Tata kelola/Strategi Menangani Disleksia bagi Pengajar
Secara umum pengelolaan disleksia meliputi remedasi dan akomodasi. Yang dimaksud remediasi adalah mengulang bagian-bagian akademis yang menjadi kesulitannya namun dilakukan dengan teknik yang tepat bagi anak disleksia, dan dilakukan oleh well-trained teacher yang mempunyai kompetensi khusus di bidang disleksia.
Proses remediasi dilakukan dengan materi yang diberikan sedikit demi sedikit atau bertahap dan pastikan dimulai dari materi yang dia sudah kuasai dulu sebelumnya sehingga anak mempunyai pengalaman berhasil. Proses remediasi yang berulang-ulang ini seringkali dikenal sebagai istilah overlearning.
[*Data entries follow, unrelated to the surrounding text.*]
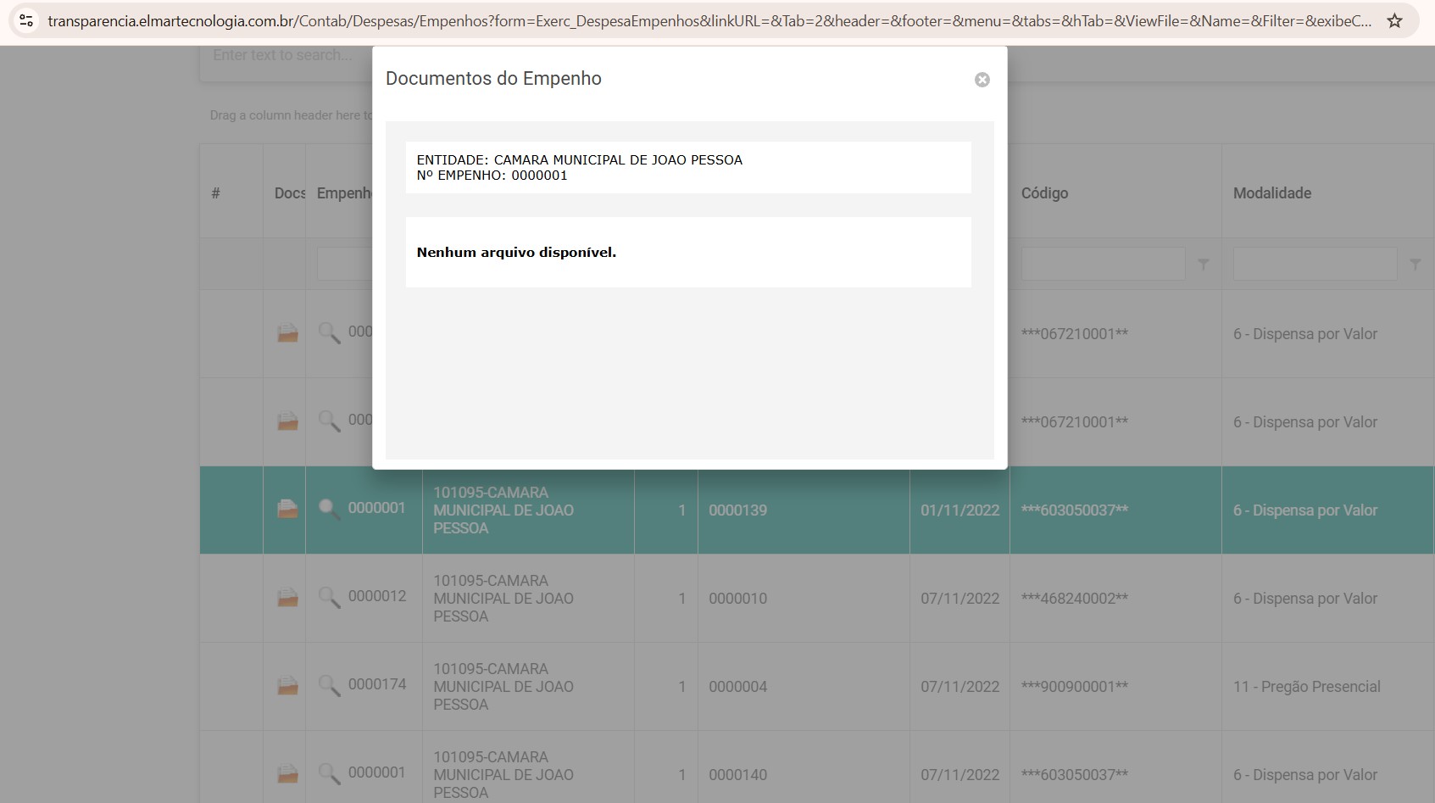Close the Documentos do Empenho dialog
This screenshot has width=1435, height=803.
coord(982,80)
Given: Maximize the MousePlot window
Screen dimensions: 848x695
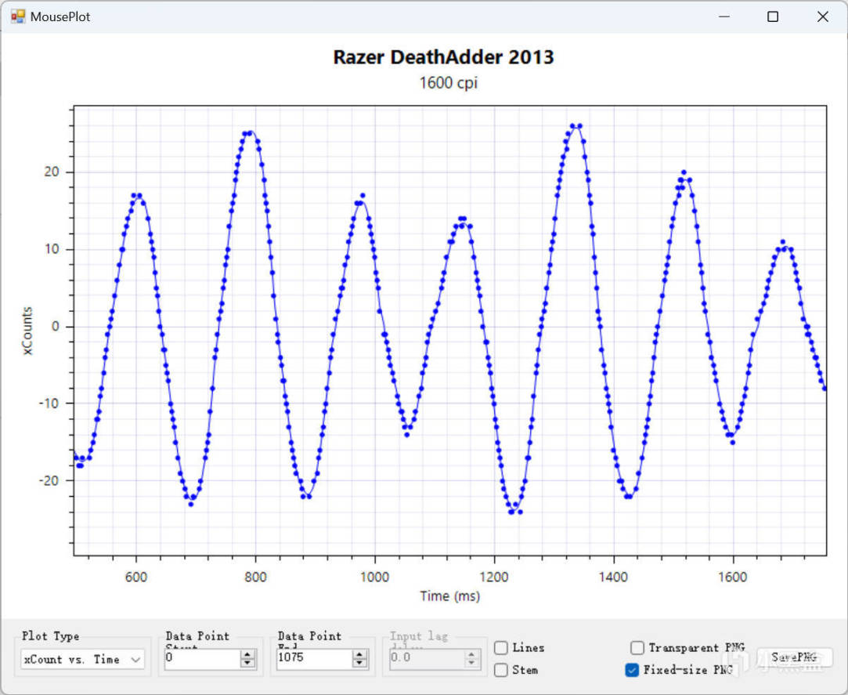Looking at the screenshot, I should click(x=773, y=16).
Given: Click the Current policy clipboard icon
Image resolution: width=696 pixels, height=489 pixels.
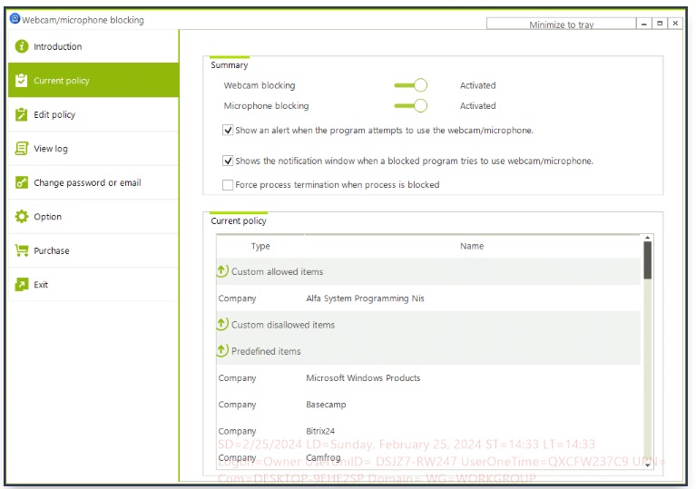Looking at the screenshot, I should [22, 81].
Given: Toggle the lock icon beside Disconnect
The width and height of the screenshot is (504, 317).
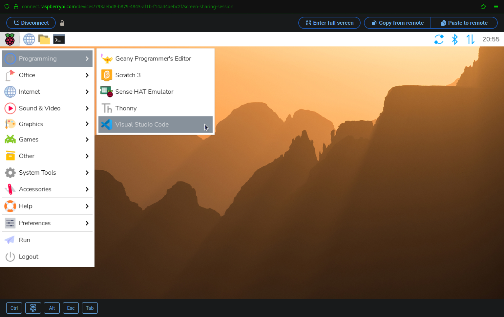Looking at the screenshot, I should point(62,23).
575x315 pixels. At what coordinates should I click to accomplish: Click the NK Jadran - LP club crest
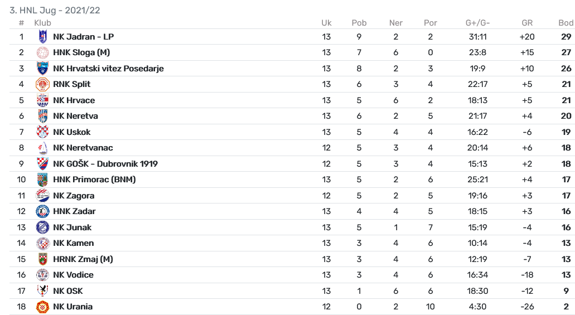(x=42, y=37)

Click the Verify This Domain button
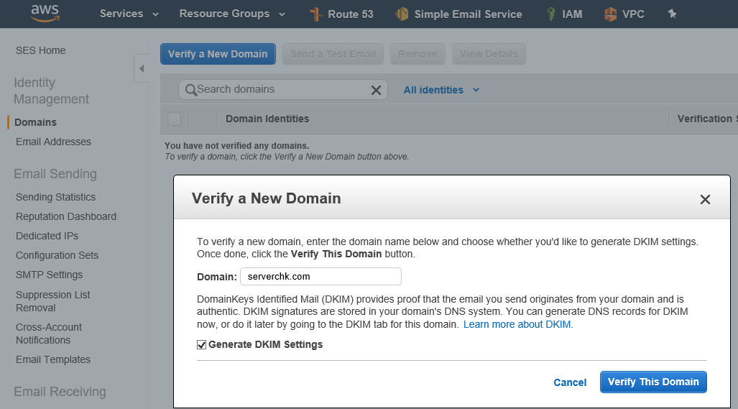[x=653, y=382]
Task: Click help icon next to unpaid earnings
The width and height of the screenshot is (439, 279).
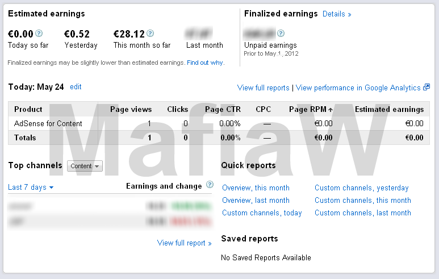Action: point(281,34)
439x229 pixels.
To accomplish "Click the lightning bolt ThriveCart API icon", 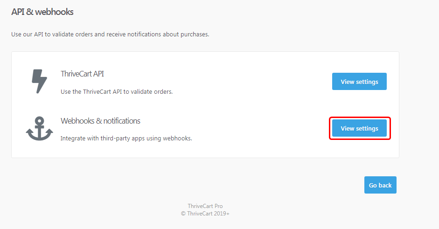I will click(x=40, y=81).
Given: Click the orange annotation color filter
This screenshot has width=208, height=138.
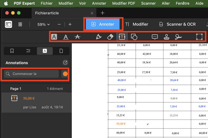Looking at the screenshot, I should click(65, 74).
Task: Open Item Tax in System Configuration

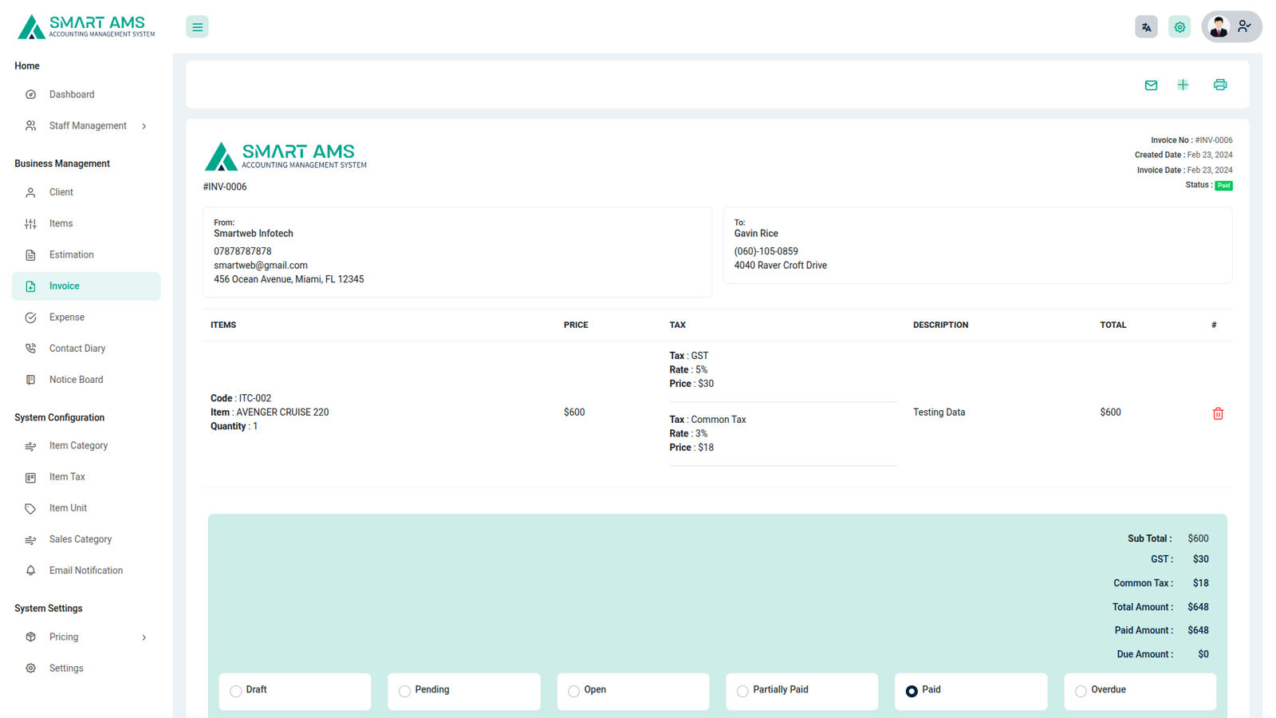Action: pos(67,477)
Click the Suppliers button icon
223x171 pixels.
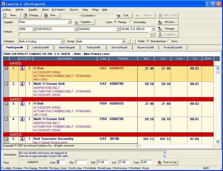pyautogui.click(x=77, y=22)
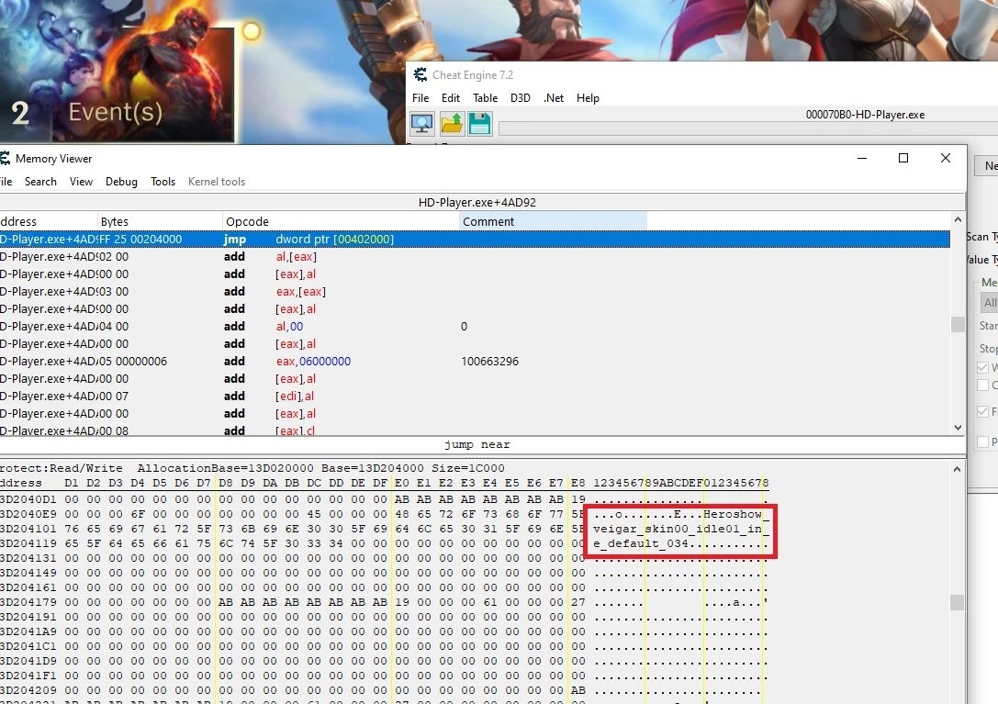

Selain remediasi, maka dibutuhkan berbagai akomodasi setting belajar bagi anak disleksia. Meliputi akomodasi ruang belajar, akomodasi lay out lembar kerja, akomodasi metode pembelajaran dan metode pengetesan, dan lain sebagainya. Disarankan anak disleksia ini berada di kelas yang volume siswa nya tidak terlalu banyak, sekitar 1 guru untuk 7 siswa saja. Anak disarankan untuk duduk di bagian kelas yang mudah ‘terjangkau’ guru sehingga guru lebih mudah memberikan arahan individual kepadanya. Lembar kerja disarankan menggunakan kertas yang berwarna pastel dengan ukuran tulisan dan spasi yang lebih besar dari ukuran biasanya.
Cara pembelajaran dan cara pengetesan pada anak disleksia mungkin sekali membutuhkan teknik lisan atau praktikum (hands-on). Selain itu, sangat disarankan untuk memberikan waktu lebih bagi siswa disleksia untuk menuntaskan pekerjaannya karena seperti sudah dibahas di awal, bahwa mereka biasanya membutuhkan waktu yang lebih lama untuk bisa menyelesaikan tugasnya.